From the pathological sections it could be seen that there was a difference in edema of brain cortex at the site of wound between closed decompression and open decompression. The edema in the former (closed decompression) involved a larger and deeper area, while that in the later (open decompression) involved a smaller and superficial area. Vacuolar degeneration was in a lighter extent in the later comparing with the former. This was because the high cranial pressure resulting from brain injury was released toward the outside after open decompression, and with the hemic cerebrospinal fluid overflowing the intracranial pressure decreased. It thus helped the experimental rats to tide over cerebral edema and brain swelling occurring after trauma and the recovery of brain injury.

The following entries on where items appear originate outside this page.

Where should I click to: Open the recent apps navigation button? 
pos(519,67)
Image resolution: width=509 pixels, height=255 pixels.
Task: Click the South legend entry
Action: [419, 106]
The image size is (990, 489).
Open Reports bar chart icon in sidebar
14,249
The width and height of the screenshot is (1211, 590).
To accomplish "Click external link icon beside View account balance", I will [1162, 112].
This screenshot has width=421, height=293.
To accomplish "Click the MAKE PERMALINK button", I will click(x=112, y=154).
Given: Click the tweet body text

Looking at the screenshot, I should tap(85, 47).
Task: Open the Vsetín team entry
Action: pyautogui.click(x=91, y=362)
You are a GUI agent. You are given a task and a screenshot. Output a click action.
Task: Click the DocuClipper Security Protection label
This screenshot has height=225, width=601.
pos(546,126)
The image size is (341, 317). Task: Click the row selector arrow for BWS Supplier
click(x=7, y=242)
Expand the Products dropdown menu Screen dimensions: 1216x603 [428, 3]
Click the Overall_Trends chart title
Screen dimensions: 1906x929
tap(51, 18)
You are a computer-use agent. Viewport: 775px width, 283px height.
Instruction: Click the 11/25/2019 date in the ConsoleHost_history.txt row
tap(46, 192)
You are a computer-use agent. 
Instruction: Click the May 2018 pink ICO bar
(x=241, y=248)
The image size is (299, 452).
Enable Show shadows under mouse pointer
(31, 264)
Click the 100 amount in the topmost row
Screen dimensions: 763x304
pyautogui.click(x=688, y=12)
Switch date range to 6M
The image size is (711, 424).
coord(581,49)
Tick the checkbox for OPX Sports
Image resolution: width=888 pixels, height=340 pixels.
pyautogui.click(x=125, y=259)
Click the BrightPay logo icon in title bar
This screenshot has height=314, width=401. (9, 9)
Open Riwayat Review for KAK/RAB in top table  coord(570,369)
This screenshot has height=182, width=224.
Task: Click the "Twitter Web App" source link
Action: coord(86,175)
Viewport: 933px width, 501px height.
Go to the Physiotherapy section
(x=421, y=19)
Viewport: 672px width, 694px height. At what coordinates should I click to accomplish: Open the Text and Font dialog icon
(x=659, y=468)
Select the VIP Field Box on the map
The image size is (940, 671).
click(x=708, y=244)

TBI (trauma brain injury) includes primary injury and secondary injury. In primary brain injury, various external forces might cause the impulsive reaction of the blood vessel and nerve tissue, e.g. intracranial hemorrhage, intracranial hypertension, decrease of cerebral blood flow, cerebral edema and diffuse axon injury (DAI). While secondary brain injury could lead to a series of complex post-traumatic pathological and physiological reaction. And in severe traumatic brain injury (S-TBI) the above-mentioned reaction was more obvious and the prognosis more severe. However, cerebral trauma is in essence the reaction of organism to trauma, but it occurred only in the nerve system, a particular anatomic site. Knowing this point the clinical doctors and researchers will be able to take the right methods of treatment. The most obvious post-traumatic reaction is intracranial hypertension, and now the commonly used decompression with removal of large bone flap is effective to a certain degree, but not fully effective, especially for severe TBI. Open decompression has shown an important and effective way and the results of pathological observation described above are the evidence.

Prospect
TBI animal models can be used in the serial studies of brain injury. Since the death rate and maim rate are extremely high in severe traumatic brain injury, it should be the focus of future studies. By creating laboratory animal models of severe TBI and selecting large animals, e.g. rabbits, cats and dogs, a greater similarity to human traumatic reaction may be obtained.

This method of preparing animal models may contribute to the change of traditional pattern of treatment and way of thinking.